== INSTRUCTIONS FOR THE TASK ==
Using the material below, write out every entry exactly.
◇ ◇ ◇
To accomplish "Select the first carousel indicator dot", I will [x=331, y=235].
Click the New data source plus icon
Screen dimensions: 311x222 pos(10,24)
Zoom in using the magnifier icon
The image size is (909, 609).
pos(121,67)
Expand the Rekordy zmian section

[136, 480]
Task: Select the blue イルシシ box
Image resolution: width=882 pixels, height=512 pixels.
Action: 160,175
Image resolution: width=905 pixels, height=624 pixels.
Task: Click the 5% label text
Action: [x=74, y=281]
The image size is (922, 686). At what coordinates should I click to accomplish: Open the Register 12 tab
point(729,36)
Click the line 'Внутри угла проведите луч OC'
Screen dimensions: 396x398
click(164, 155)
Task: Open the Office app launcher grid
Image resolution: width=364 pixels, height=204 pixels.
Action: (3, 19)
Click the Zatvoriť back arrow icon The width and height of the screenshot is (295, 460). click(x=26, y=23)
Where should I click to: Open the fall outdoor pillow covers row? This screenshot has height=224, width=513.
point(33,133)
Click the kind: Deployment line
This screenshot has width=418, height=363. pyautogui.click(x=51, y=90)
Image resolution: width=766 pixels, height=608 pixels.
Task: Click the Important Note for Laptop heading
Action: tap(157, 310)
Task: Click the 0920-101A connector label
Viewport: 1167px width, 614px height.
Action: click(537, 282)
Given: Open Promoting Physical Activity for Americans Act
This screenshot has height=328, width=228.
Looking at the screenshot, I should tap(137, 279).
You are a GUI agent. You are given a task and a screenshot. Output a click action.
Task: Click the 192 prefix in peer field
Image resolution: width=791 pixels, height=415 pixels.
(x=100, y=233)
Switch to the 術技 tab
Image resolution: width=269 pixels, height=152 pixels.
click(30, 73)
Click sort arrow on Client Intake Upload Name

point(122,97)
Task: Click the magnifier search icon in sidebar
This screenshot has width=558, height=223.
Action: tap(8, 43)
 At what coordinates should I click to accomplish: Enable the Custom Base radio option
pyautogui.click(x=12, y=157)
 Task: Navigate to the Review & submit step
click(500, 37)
◇ ◇ ◇
== ANSWER AREA ==
To accomplish "Select the first carousel indicator dot", I will [x=331, y=235].
Click the New data source plus icon
Screen dimensions: 311x222 pos(10,24)
Zoom in using the magnifier icon
The image size is (909, 609).
pos(121,67)
Expand the Rekordy zmian section

[136, 480]
Task: Select the blue イルシシ box
Image resolution: width=882 pixels, height=512 pixels.
Action: 160,175
Image resolution: width=905 pixels, height=624 pixels.
Task: Click the 5% label text
Action: [x=74, y=281]
The image size is (922, 686). At what coordinates should I click to accomplish: Open the Register 12 tab
point(729,36)
Click the line 'Внутри угла проведите луч OC'
Screen dimensions: 396x398
click(164, 155)
Task: Open the Office app launcher grid
Image resolution: width=364 pixels, height=204 pixels.
Action: (3, 19)
Click the Zatvoriť back arrow icon The width and height of the screenshot is (295, 460). click(x=26, y=23)
Where should I click to: Open the fall outdoor pillow covers row? This screenshot has height=224, width=513.
point(33,133)
Click the kind: Deployment line
This screenshot has width=418, height=363. pyautogui.click(x=51, y=90)
Image resolution: width=766 pixels, height=608 pixels.
Task: Click the Important Note for Laptop heading
Action: tap(157, 310)
Task: Click the 0920-101A connector label
Viewport: 1167px width, 614px height.
Action: click(537, 282)
Given: Open Promoting Physical Activity for Americans Act
This screenshot has height=328, width=228.
Looking at the screenshot, I should tap(137, 279).
You are a GUI agent. You are given a task and a screenshot. Output a click action.
Task: Click the 192 prefix in peer field
Image resolution: width=791 pixels, height=415 pixels.
(x=100, y=233)
Switch to the 術技 tab
Image resolution: width=269 pixels, height=152 pixels.
click(30, 73)
Click sort arrow on Client Intake Upload Name

point(122,97)
Task: Click the magnifier search icon in sidebar
This screenshot has width=558, height=223.
Action: tap(8, 43)
 At what coordinates should I click to accomplish: Enable the Custom Base radio option
pyautogui.click(x=12, y=157)
 Task: Navigate to the Review & submit step
click(500, 37)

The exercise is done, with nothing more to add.